*** Exercise data Section Begins ***

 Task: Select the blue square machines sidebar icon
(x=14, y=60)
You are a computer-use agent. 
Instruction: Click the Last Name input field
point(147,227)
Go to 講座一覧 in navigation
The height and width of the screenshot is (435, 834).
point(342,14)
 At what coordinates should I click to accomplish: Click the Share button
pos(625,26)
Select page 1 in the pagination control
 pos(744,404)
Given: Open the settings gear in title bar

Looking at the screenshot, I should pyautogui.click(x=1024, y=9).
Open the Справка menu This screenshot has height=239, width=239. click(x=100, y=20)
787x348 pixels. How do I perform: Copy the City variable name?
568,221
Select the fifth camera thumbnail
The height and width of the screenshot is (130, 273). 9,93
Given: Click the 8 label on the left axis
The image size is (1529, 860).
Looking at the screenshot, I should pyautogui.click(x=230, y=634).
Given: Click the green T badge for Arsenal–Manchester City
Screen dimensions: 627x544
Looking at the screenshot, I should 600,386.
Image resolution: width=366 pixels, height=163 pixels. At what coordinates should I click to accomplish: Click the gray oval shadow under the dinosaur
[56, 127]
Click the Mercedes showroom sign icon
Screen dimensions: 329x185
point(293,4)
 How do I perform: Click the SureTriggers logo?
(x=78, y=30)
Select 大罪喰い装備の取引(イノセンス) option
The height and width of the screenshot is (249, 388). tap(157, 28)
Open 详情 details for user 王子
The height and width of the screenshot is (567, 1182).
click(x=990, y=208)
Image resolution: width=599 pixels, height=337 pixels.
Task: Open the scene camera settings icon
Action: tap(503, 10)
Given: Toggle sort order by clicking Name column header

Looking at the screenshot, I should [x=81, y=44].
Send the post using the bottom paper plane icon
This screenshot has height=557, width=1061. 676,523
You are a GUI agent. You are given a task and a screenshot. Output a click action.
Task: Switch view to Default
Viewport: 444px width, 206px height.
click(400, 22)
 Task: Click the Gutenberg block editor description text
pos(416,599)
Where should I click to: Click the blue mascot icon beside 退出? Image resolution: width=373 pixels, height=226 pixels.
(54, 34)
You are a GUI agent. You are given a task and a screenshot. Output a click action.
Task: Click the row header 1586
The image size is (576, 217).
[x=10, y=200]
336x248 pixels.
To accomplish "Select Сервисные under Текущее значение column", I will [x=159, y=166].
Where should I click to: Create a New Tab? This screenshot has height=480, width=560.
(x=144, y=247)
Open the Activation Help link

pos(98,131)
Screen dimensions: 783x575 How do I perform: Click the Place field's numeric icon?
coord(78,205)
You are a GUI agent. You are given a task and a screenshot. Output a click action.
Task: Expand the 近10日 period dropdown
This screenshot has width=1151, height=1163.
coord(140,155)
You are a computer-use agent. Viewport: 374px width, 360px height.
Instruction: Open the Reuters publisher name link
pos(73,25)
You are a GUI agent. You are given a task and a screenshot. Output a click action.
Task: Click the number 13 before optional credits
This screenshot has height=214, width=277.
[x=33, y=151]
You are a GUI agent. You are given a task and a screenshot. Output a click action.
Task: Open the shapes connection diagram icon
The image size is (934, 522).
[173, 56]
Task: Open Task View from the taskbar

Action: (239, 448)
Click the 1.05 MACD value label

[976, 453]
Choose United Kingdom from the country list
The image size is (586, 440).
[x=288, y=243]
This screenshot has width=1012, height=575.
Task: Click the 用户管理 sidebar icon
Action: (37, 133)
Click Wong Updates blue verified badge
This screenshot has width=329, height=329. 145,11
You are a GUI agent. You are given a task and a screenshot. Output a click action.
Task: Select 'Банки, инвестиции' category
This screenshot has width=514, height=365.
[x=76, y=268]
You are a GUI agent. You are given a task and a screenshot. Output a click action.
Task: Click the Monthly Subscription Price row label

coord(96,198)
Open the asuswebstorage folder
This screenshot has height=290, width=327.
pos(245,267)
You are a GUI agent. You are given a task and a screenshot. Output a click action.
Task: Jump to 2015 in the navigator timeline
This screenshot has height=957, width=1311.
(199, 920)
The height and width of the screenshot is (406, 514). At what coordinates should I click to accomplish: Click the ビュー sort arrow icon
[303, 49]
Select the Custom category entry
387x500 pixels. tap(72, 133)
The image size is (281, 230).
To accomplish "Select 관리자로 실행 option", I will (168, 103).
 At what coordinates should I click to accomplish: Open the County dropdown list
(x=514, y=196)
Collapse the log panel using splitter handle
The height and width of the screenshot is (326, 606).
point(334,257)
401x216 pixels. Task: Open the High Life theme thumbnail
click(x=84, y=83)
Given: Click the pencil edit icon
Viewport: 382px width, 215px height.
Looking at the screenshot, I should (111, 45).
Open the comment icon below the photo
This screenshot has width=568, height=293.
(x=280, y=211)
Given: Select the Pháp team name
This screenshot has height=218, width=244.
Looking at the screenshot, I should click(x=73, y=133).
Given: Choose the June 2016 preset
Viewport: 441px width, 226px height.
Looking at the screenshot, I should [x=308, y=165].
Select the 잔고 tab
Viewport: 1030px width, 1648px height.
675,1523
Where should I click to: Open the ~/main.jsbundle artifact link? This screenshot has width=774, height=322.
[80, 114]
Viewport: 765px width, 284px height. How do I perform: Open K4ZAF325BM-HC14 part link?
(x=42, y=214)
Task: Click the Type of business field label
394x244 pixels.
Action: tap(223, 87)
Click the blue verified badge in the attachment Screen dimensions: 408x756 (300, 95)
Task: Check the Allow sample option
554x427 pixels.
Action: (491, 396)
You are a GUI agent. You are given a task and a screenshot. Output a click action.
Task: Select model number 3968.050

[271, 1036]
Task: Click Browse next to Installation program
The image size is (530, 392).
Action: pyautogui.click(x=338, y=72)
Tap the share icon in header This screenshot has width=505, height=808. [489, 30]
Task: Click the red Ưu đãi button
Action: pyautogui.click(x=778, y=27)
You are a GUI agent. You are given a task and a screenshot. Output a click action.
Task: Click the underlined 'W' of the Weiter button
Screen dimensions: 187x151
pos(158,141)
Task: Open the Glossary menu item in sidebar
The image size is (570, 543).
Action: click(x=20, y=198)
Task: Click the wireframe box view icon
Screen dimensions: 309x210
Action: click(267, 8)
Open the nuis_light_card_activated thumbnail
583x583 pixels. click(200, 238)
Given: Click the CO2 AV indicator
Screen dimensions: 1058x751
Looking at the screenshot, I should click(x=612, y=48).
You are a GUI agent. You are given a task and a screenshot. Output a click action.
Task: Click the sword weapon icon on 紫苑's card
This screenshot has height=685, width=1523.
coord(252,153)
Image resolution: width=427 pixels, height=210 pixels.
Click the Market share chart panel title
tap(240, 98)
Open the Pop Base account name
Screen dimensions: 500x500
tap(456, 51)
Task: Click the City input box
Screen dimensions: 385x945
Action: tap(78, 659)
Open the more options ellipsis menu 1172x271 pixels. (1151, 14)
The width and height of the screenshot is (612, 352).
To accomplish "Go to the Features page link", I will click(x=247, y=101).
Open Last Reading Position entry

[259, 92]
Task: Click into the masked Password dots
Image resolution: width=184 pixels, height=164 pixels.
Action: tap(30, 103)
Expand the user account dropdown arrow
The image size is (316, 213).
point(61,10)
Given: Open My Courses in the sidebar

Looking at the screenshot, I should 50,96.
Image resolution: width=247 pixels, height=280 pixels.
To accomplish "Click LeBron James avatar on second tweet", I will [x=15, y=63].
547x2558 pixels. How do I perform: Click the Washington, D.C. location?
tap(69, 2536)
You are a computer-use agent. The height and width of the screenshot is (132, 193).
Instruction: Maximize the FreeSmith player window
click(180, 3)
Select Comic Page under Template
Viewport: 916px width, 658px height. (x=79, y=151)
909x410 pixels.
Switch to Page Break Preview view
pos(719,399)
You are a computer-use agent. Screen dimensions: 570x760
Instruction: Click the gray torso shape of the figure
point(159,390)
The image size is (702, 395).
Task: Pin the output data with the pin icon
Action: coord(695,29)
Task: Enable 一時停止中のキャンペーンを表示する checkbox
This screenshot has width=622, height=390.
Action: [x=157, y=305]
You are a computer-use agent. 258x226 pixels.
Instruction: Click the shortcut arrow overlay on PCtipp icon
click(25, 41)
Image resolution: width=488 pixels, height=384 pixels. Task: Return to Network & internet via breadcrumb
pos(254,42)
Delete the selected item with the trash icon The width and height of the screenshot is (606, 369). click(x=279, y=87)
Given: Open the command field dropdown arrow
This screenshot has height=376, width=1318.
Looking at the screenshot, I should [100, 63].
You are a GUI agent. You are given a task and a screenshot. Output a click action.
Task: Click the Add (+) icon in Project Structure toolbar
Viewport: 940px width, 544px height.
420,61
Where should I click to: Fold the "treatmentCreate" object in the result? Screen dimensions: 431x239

*** Exercise data Section Ends ***

**Problem description**:
Copy each line of the records above that carries the word "will".

**Solution below**:
To accomplish "Select Сервисные under Текущее значение column", I will [x=159, y=166].
To accomplish "Select 관리자로 실행 option", I will (168, 103).
To accomplish "Go to the Features page link", I will click(x=247, y=101).
To accomplish "Click LeBron James avatar on second tweet", I will [x=15, y=63].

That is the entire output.